→ **Work instructions**
After locating the line with "This screenshot has width=1200, height=960." in the data that follows, return it and every later line exactly, up to and including the line with "You are a GUI".

→ **Data excerpts**
----
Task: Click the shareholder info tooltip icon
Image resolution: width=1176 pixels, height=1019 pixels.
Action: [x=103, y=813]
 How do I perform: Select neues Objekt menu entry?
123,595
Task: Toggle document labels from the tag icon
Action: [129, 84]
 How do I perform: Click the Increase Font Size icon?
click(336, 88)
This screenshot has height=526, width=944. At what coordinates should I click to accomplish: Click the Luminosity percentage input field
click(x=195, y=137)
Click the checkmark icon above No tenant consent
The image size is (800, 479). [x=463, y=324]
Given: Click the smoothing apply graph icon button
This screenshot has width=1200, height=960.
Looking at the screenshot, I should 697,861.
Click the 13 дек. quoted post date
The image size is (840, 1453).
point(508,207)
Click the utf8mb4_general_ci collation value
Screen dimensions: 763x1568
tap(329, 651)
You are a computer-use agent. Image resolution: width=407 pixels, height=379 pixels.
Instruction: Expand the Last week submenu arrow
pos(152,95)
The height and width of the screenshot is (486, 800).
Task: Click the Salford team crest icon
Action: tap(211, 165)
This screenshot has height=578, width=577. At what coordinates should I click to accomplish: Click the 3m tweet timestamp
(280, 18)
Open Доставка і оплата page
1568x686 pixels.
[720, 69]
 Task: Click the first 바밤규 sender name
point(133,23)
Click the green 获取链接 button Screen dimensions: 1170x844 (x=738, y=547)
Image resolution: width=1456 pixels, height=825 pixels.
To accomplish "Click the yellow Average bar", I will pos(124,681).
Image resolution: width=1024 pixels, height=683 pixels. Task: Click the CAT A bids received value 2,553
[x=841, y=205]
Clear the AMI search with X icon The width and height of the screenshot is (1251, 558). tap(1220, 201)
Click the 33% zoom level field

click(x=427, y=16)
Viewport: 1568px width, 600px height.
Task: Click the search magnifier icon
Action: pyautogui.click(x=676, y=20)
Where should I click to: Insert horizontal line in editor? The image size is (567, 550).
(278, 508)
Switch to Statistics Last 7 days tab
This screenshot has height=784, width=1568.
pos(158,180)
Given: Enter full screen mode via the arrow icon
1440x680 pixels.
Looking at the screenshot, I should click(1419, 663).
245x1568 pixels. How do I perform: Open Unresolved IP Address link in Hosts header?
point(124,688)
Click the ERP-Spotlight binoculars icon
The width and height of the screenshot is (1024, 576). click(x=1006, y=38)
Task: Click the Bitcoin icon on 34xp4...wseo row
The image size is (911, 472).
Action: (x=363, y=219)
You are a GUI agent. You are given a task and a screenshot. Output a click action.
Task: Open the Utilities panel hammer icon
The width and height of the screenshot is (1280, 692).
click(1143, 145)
----
→ **Response to this exercise**
This screenshot has width=1200, height=960.
Looking at the screenshot, I should 697,861.
Click the 13 дек. quoted post date
The image size is (840, 1453).
point(508,207)
Click the utf8mb4_general_ci collation value
Screen dimensions: 763x1568
tap(329, 651)
You are a computer-use agent. Image resolution: width=407 pixels, height=379 pixels.
Instruction: Expand the Last week submenu arrow
pos(152,95)
The height and width of the screenshot is (486, 800).
Task: Click the Salford team crest icon
Action: tap(211, 165)
This screenshot has height=578, width=577. At what coordinates should I click to accomplish: Click the 3m tweet timestamp
(280, 18)
Open Доставка і оплата page
1568x686 pixels.
[720, 69]
 Task: Click the first 바밤규 sender name
point(133,23)
Click the green 获取链接 button Screen dimensions: 1170x844 (x=738, y=547)
Image resolution: width=1456 pixels, height=825 pixels.
To accomplish "Click the yellow Average bar", I will pos(124,681).
Image resolution: width=1024 pixels, height=683 pixels. Task: Click the CAT A bids received value 2,553
[x=841, y=205]
Clear the AMI search with X icon The width and height of the screenshot is (1251, 558). tap(1220, 201)
Click the 33% zoom level field

click(x=427, y=16)
Viewport: 1568px width, 600px height.
Task: Click the search magnifier icon
Action: pyautogui.click(x=676, y=20)
Where should I click to: Insert horizontal line in editor? The image size is (567, 550).
(278, 508)
Switch to Statistics Last 7 days tab
This screenshot has height=784, width=1568.
pos(158,180)
Given: Enter full screen mode via the arrow icon
1440x680 pixels.
Looking at the screenshot, I should click(1419, 663).
245x1568 pixels. How do I perform: Open Unresolved IP Address link in Hosts header?
point(124,688)
Click the ERP-Spotlight binoculars icon
The width and height of the screenshot is (1024, 576). click(x=1006, y=38)
Task: Click the Bitcoin icon on 34xp4...wseo row
The image size is (911, 472).
Action: (x=363, y=219)
You are a GUI agent. You are given a task and a screenshot. Output a click action.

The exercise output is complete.